= Page text =
◆ ◆ ◆ ◆
Dani or someone else more knowledge can correct me if I am wrong 
But I am thinking I'd be worrying less about her belly, and more into turning it into muscle/building onto her butt muscle. I agree, most commercial does I've seen at the shows have had more conditioning than a wether. 

Maybe don't run her so much every day, and find other ways of exercising her - climbing, jumping, pulling a tire as I've seen people mention on the forum from time to time.


----------



## Amandanicole (Jun 20, 2014)

Yes that is how it usually is, we are getting some one to build a chariot for us to pull on our 4 wheeler so they can gain the muscle in their backend , however for some reason where I live (I. Georgia) most judge really dislike overweight goats, it depends on the judge. My friend had a very nice doe, but she was overweight, and at our state show she goat last in her class, but at the next show she got 1 in her class, so I never know what these judges are thinking down here!


----------



## Amandanicole (Jun 20, 2014)

this was at her show last Saturday. I do notice in this picture that I should have stretched her out more to get rid of that dip in her back.


----------



## HoosierShadow (Apr 20, 2010)

Despite what judges say, I think your doe is lovely, and I love that last pic of her with all her fuzzy baby hair shaved off it makes her look more mature, she's gorgeous!  Your going to have fun breeding her when she is older.

Do you not brace the commercial does? I'd definitely set her up so she doesn't have that dip.


----------



## Amandanicole (Jun 20, 2014)

We do brace, I just didn't brace in this photo, I am going to try to brace her more at my show Saturday, but it's just a little hard with her because she's a little short for me, and Thank you!


----------



## Amandanicole (Jun 20, 2014)
◆ ◆ ◆ ◆
= Data section =
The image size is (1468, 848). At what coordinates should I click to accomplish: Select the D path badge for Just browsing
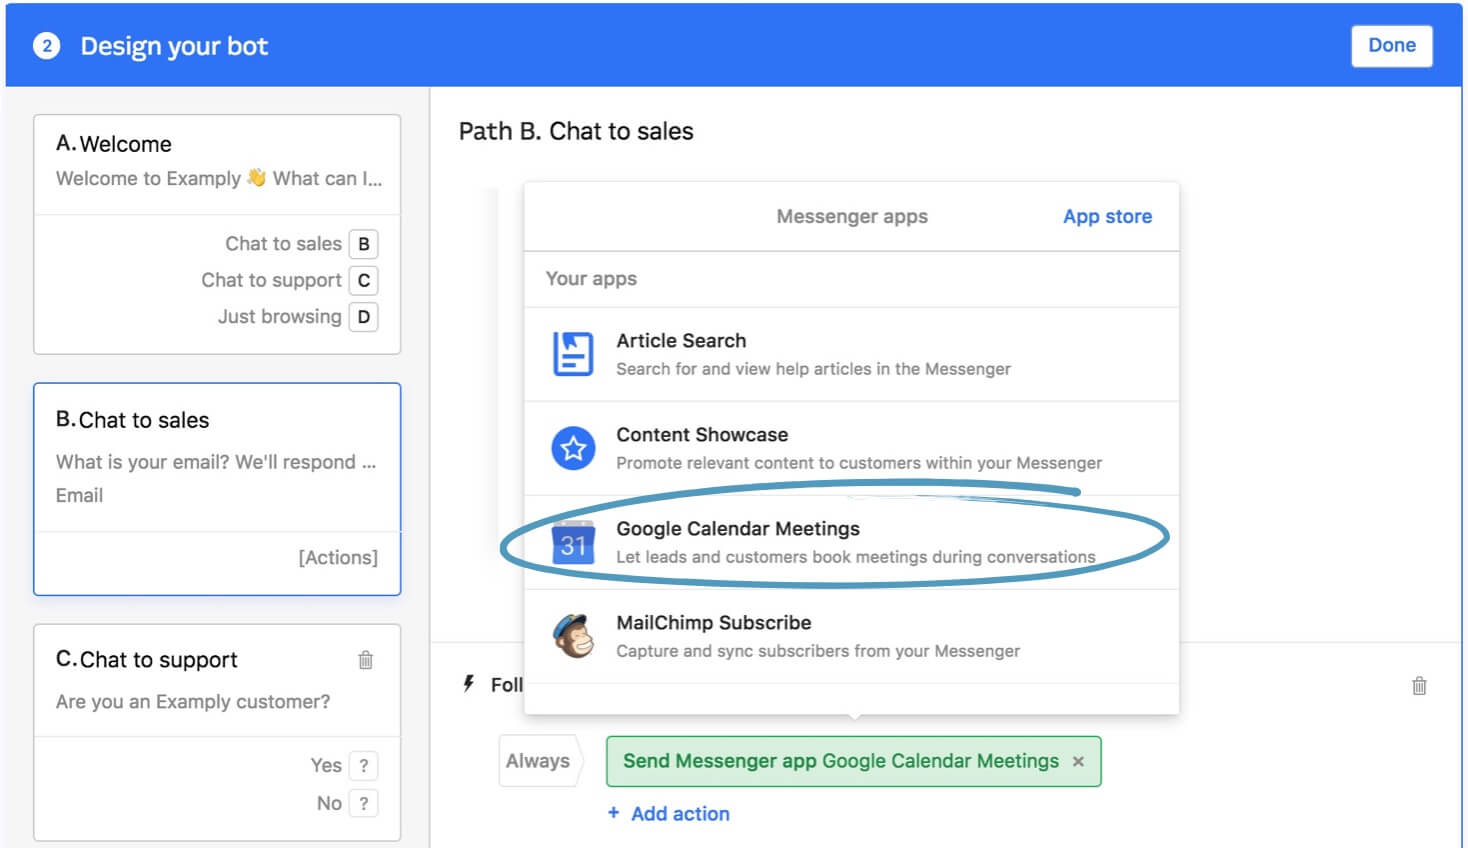tap(364, 317)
◆ ◆ ◆ ◆
= Task 1 =
According to the goat forum thread, what is being built to help the does gain muscle in their backend?
= Task 2 =
Copy from the goat forum thread word for word, starting at the words "## HoosierShadow (Apr" and stopping after "have that dip.".
= Task 3 =
Rewrite as a short list the paragraph of the goat forum thread that opens with "Despite what judges say", keeping its main facts.

= Task solution 1 =
A chariot to pull on a 4 wheeler.

= Task solution 2 =
## HoosierShadow (Apr 20, 2010)

Despite what judges say, I think your doe is lovely, and I love that last pic of her with all her fuzzy baby hair shaved off it makes her look more mature, she's gorgeous!  Your going to have fun breeding her when she is older.

Do you not brace the commercial does? I'd definitely set her up so she doesn't have that dip.

= Task solution 3 =
- Whatever judges say, the writer thinks the doe is lovely.
- In the last picture, her fuzzy baby hair is shaved off, which makes her look more mature, and the writer calls her gorgeous.
- Breeding her when she is older will be fun.